Ieri, a sorpresa, il presidente del Parlamento europeo, Martin Schulz, ha deciso di rinviare il voto della plenaria, inizialmente previsto per oggi, sul controverso negoziato in corso con gli Stati Uniti per il trattato sul commercio e gli investimenti (Ttip); inoltre i coordinatori dei gruppi politici si sono messi d’accordo su una sorta di «bocciatura pregiudiziale» della modifica proposta dalla Commissione europea all’attuale regime Ue di autorizzazione dei prodotti geneticamente modificati (Ogm).
Il rinvio del voto sul Ttip è dovuto al riconoscimento, da parte di Schulz, dell’impossibilità di far esprimere il Parlamento con una forte maggioranza a sostegno della Commissione europea, a causa delle divisioni fra Ppe, da una parte, e S&D (Socialisti e Democratici) dall’altra.
La mobilitazione di questi giorni di cittadini e reti di movimento, grazie ai due milioni di firme raccolte e alla pressione diretta della società civile sui Parlamentari Europei, ha certamente giocato un ruolo fondamentale nel rafforzare queste spaccature.
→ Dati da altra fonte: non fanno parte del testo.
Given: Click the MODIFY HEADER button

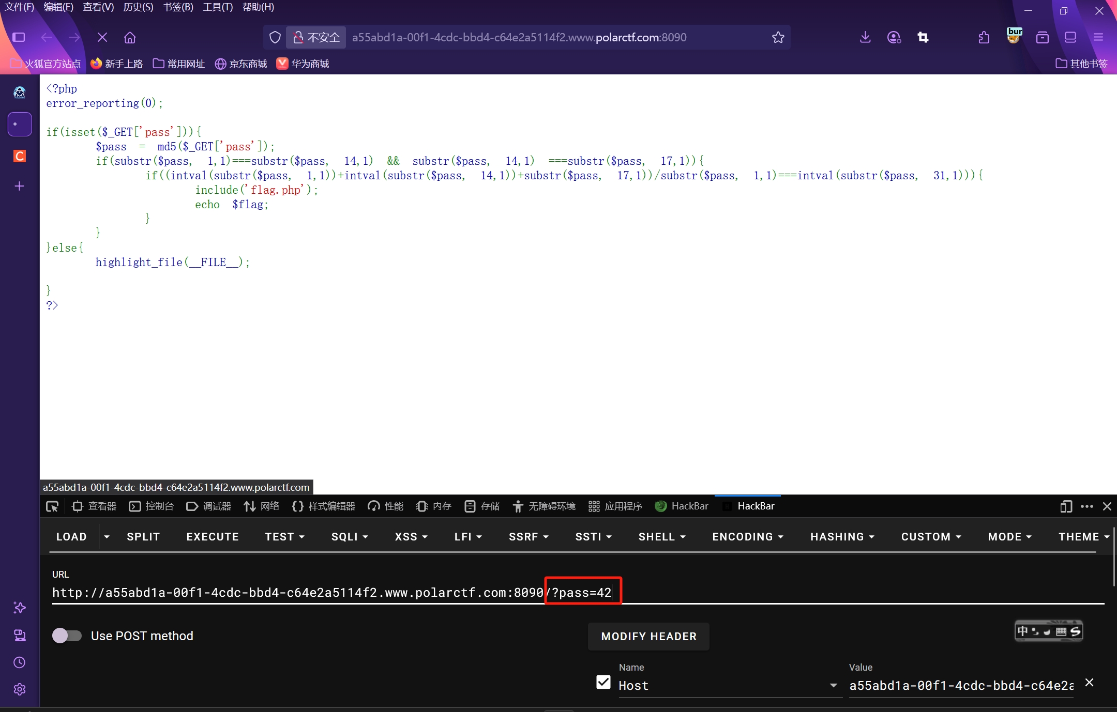Looking at the screenshot, I should tap(648, 637).
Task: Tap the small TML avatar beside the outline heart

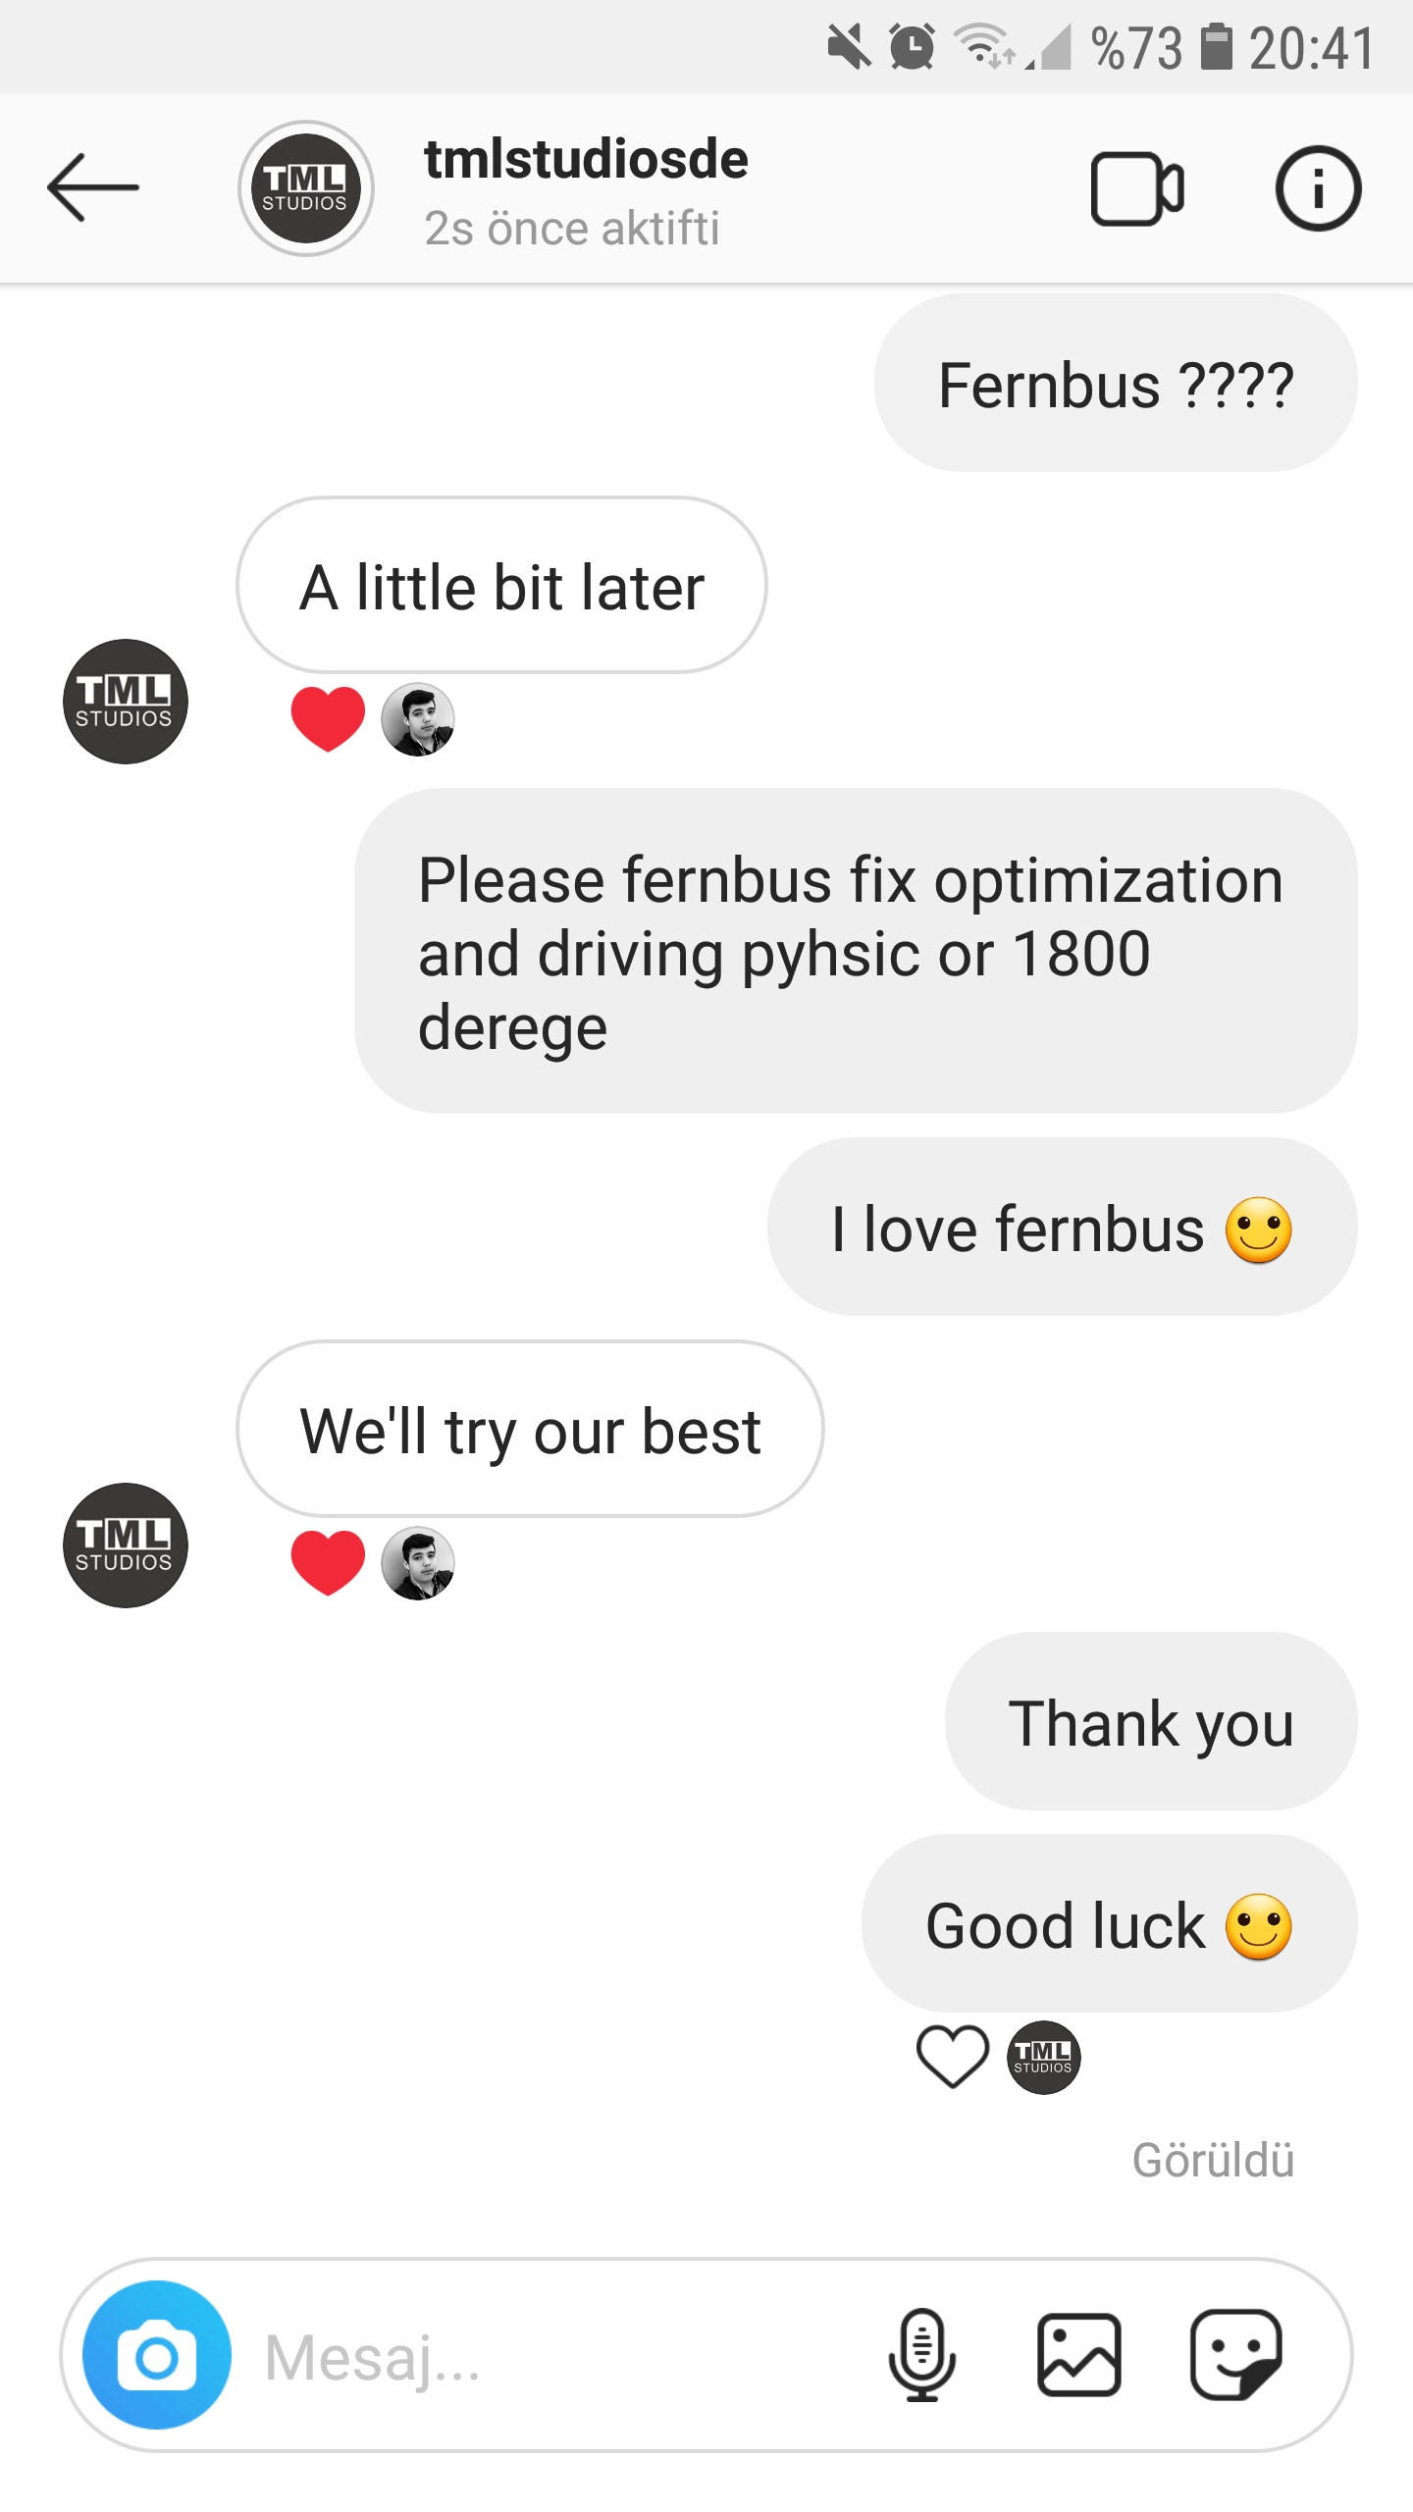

Dunque, le criticità sollevate durante questo periodo dalla Campagna Stop TTIP non erano vaneggiamenti privi di basi, bensì riguardavano pericoli concreti di mutamenti irreversibili dell’ordinamento democratico europeo e nazionale. La richiesta resta perciò immutata: nessun accordo è meglio di un pessimo accordo.